**What is needed**
Write out, word for word, the part of the passage on hospitals that begins with the words "We have talked" and ends with "pocket quick gains.".

**Given passage**
== Segment start ==

Downright Inhospitable
Hospitals
For many Americans - especially those without health insurance - a hospital is the most utilized form of health care. Hospitals come in all shapes and sizes - some are attached to public universities, some are non-profits, and some are privately owned by for-profit groups like PE firms. The problem is, people do not have a say in who happens to own the hospital closest to them, but any adversity the hospital experiences can have a major impact on the quality and availability of care in a region.
We have talked about financial firms treating hospitals as investment vehicles. For years, Wall Street has poured billions into companies intent on consolidating hospitals into chains or flipping them for profit. A key driver of healthcare investment were low interest rates. Typically, buyout firms finance their acquisitions with debt, often loading hospitals up with gobs of it and selling underlying real estate to pocket quick gains.
Those of you who read the news may be aware that interest rates have gone up a lot in the last two years, which is not good news for firms sitting on mounds of debt. It is also not good news for the hospitals they bought, whose notes may be coming due:
“Private equity is looking at some of these hospitals now saying, ‘I don’t know what my exit is. There’s too many unknown variables. And the one thing private equity guys don’t like is unknown variables,” said Jim Clayton, who leads the private equity advisory practice at consulting firm BDO USA. “They thought that they could pretty them up and sell them to a larger health system. But the larger systems aren’t buying them. Because they don’t want the headache either.”

== Segment end ==

Data drawn from a collection

== Segment start ==

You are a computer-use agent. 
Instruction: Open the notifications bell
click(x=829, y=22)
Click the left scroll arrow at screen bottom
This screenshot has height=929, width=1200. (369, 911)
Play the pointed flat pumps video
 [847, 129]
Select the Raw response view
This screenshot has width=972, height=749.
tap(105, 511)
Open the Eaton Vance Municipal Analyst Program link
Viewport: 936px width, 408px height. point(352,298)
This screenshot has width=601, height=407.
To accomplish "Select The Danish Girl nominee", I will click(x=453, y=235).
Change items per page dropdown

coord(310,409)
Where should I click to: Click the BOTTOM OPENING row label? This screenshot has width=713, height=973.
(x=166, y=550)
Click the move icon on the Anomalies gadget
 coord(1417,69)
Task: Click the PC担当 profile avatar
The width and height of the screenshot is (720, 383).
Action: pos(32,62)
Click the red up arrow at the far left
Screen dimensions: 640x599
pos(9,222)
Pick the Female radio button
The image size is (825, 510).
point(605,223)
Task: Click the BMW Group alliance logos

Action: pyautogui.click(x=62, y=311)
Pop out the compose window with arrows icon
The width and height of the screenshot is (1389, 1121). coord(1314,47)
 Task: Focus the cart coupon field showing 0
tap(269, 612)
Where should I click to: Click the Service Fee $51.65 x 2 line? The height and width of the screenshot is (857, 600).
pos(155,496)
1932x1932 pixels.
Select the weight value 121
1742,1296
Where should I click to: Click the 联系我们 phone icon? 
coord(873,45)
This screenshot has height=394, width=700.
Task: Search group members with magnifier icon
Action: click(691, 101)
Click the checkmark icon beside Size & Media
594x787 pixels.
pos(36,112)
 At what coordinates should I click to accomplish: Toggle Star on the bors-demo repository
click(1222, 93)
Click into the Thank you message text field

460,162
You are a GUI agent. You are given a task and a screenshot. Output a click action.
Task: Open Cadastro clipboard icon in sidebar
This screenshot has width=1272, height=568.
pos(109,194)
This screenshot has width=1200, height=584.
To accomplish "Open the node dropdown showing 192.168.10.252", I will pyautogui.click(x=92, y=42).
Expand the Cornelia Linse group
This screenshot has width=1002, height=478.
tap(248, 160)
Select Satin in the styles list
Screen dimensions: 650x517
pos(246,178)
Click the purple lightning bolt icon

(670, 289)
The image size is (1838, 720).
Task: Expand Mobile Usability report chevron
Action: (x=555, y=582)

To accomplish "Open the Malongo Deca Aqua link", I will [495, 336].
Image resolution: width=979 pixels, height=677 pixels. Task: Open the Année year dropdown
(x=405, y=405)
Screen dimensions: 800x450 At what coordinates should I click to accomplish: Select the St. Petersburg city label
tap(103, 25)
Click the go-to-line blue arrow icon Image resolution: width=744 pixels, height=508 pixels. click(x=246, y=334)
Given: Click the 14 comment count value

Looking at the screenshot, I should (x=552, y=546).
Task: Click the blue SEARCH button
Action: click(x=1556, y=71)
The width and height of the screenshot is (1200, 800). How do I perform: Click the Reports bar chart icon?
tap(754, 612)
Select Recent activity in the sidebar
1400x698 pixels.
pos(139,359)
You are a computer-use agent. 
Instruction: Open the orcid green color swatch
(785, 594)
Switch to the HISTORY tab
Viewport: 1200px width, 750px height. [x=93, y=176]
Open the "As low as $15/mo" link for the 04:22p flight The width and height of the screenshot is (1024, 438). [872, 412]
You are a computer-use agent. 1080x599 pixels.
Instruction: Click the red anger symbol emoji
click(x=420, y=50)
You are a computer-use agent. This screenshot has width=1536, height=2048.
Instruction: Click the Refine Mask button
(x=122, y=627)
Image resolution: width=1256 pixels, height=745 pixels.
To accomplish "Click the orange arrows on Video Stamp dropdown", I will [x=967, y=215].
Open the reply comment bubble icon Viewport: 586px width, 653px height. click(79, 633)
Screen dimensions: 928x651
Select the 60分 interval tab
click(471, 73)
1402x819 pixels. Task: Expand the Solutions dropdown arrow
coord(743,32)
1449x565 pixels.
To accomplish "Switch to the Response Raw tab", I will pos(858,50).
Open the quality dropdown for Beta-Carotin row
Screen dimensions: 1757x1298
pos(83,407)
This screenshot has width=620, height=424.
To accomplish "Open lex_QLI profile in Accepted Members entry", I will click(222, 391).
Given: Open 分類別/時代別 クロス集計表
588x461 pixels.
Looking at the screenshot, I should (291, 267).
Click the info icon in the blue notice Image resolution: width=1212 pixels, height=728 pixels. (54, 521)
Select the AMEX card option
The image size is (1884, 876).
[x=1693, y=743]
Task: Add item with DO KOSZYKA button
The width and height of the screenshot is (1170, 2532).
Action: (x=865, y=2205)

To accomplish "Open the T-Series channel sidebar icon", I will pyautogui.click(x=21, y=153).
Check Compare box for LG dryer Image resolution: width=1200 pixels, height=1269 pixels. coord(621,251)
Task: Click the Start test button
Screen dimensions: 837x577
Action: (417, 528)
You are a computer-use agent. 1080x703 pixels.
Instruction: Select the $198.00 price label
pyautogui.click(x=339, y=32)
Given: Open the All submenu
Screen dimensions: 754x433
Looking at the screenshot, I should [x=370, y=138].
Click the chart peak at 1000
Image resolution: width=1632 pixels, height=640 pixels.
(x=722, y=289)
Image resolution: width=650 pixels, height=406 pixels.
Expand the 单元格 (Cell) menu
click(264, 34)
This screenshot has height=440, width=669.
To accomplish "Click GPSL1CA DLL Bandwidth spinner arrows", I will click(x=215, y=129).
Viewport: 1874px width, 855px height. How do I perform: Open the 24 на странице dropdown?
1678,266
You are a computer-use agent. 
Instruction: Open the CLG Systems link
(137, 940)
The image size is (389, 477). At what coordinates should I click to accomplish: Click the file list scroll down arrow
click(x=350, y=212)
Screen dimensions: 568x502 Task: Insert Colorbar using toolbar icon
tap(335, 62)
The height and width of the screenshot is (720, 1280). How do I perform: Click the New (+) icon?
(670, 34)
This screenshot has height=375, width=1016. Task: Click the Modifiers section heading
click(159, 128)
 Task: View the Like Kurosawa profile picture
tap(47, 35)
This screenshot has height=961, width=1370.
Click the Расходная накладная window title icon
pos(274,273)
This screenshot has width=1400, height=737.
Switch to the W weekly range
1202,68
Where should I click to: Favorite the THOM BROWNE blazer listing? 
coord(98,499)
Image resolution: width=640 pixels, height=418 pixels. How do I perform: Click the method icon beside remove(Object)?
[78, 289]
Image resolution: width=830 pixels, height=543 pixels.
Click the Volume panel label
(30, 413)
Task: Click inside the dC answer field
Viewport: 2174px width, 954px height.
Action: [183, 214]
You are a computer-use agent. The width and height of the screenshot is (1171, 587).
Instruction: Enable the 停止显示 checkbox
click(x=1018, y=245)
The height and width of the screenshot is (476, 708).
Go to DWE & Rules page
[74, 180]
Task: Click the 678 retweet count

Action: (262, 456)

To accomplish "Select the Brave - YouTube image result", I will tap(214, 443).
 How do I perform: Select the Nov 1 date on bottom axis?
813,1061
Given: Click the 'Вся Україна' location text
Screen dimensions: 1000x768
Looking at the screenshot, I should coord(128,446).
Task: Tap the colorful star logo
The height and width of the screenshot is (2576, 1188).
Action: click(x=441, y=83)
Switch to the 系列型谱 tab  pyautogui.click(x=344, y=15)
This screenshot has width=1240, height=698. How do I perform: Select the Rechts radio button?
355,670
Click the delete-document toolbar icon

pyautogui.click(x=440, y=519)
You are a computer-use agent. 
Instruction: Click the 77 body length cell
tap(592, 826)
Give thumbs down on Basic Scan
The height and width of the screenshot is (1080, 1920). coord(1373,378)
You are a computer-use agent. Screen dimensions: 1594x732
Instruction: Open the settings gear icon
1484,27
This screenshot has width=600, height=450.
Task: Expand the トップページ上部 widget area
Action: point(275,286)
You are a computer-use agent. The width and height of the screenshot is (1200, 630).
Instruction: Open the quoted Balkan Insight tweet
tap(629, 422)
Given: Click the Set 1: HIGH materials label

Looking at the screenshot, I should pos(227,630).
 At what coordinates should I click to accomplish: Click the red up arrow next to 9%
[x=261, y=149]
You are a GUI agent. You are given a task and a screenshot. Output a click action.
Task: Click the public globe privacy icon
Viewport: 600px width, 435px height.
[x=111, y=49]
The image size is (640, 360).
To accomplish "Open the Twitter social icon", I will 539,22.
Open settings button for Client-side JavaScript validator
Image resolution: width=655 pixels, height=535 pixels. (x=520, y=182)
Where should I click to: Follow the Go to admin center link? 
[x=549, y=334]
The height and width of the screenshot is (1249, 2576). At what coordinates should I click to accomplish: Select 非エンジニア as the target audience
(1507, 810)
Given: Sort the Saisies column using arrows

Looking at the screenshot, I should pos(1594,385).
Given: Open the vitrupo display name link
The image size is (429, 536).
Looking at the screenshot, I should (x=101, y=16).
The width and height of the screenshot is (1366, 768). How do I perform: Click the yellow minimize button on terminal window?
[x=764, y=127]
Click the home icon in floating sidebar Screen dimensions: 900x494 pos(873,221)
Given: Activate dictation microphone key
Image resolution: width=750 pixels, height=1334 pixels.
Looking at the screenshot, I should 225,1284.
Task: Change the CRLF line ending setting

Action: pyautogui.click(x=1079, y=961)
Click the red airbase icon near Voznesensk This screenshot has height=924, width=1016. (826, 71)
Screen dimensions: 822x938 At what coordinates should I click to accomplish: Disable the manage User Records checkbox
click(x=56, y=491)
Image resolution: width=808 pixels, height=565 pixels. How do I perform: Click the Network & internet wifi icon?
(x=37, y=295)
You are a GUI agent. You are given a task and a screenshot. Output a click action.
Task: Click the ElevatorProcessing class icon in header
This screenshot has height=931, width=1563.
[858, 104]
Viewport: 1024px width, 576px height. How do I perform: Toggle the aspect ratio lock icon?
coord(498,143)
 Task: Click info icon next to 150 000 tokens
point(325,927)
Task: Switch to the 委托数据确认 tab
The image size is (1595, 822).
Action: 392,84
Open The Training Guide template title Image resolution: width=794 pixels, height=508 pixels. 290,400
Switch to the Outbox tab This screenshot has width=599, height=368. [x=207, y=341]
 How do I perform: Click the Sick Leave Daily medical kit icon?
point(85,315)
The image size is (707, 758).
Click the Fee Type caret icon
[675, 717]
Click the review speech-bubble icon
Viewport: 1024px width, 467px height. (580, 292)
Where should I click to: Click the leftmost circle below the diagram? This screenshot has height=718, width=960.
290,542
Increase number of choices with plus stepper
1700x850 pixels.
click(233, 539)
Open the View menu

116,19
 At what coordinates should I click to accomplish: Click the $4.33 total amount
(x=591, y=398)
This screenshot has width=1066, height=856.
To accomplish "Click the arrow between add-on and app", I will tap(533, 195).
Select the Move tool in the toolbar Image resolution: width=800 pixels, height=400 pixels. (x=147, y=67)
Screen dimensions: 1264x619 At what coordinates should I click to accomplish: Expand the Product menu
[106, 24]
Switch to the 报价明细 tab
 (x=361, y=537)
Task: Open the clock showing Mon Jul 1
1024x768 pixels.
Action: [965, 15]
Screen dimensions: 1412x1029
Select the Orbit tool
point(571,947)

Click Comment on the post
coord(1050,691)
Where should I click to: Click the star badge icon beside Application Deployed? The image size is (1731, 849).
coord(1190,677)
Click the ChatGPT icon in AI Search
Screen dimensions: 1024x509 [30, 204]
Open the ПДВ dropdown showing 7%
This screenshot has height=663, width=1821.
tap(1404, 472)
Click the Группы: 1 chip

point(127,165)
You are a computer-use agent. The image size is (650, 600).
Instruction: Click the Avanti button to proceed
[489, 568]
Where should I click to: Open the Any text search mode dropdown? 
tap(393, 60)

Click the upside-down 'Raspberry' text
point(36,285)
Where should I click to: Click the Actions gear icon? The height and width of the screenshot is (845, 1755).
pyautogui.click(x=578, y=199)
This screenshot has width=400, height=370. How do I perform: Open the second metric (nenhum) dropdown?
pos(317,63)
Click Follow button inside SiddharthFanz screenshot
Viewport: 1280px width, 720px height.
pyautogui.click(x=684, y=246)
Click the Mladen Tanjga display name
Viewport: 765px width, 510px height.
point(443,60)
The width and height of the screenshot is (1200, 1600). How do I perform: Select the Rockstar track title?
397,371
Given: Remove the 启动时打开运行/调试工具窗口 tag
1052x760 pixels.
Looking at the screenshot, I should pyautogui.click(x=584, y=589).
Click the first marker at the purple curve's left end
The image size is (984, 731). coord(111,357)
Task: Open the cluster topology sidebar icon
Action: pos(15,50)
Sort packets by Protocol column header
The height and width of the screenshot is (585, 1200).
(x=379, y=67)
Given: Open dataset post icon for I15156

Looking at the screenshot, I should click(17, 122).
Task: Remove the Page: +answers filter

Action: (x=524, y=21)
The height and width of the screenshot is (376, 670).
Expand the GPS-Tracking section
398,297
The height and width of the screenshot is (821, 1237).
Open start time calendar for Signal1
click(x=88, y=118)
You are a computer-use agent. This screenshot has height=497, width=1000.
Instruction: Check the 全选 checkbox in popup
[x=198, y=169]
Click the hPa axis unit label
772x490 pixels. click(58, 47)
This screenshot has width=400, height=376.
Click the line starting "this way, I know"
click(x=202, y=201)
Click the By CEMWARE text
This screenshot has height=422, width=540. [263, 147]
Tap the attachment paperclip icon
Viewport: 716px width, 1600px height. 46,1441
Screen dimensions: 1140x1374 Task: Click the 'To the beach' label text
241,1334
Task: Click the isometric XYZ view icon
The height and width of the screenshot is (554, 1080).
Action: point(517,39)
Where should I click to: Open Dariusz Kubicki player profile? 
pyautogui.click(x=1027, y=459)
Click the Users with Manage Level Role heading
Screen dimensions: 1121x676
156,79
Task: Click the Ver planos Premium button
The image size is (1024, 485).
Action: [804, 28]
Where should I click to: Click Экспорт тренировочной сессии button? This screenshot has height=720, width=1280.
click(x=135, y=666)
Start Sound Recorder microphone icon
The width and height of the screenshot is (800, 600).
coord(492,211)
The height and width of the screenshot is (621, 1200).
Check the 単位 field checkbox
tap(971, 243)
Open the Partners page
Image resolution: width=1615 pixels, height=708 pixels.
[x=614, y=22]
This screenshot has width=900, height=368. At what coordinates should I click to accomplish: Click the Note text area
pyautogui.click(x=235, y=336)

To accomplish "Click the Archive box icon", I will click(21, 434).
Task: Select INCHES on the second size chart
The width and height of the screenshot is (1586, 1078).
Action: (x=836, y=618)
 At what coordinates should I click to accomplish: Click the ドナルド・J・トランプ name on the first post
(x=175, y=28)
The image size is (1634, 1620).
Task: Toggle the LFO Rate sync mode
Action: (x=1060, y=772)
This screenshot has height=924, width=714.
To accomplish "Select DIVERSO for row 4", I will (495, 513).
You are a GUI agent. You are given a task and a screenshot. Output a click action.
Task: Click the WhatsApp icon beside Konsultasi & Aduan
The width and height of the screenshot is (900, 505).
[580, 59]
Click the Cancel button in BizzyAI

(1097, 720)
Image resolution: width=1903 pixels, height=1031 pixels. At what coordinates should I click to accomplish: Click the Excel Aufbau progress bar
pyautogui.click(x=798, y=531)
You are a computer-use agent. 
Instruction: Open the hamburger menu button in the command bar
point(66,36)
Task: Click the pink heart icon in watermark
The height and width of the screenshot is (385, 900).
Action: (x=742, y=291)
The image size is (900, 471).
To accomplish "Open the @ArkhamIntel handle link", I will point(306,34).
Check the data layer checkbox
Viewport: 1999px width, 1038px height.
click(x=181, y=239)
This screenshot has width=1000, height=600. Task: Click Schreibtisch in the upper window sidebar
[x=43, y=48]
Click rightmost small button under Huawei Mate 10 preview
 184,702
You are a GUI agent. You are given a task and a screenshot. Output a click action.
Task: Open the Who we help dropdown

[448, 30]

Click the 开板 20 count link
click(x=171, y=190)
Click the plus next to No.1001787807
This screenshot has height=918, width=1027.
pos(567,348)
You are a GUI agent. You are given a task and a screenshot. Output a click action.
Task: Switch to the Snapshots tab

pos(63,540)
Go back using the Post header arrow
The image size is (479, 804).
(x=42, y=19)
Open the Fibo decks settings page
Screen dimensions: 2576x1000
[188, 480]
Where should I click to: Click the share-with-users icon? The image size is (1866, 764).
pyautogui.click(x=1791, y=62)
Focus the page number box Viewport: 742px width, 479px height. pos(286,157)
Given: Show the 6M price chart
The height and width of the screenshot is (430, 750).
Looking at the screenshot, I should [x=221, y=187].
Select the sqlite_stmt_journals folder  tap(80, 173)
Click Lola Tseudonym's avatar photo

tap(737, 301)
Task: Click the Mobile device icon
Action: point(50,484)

== Segment end ==

**Your response**
We have talked about financial firms treating hospitals as investment vehicles. For years, Wall Street has poured billions into companies intent on consolidating hospitals into chains or flipping them for profit. A key driver of healthcare investment were low interest rates. Typically, buyout firms finance their acquisitions with debt, often loading hospitals up with gobs of it and selling underlying real estate to pocket quick gains.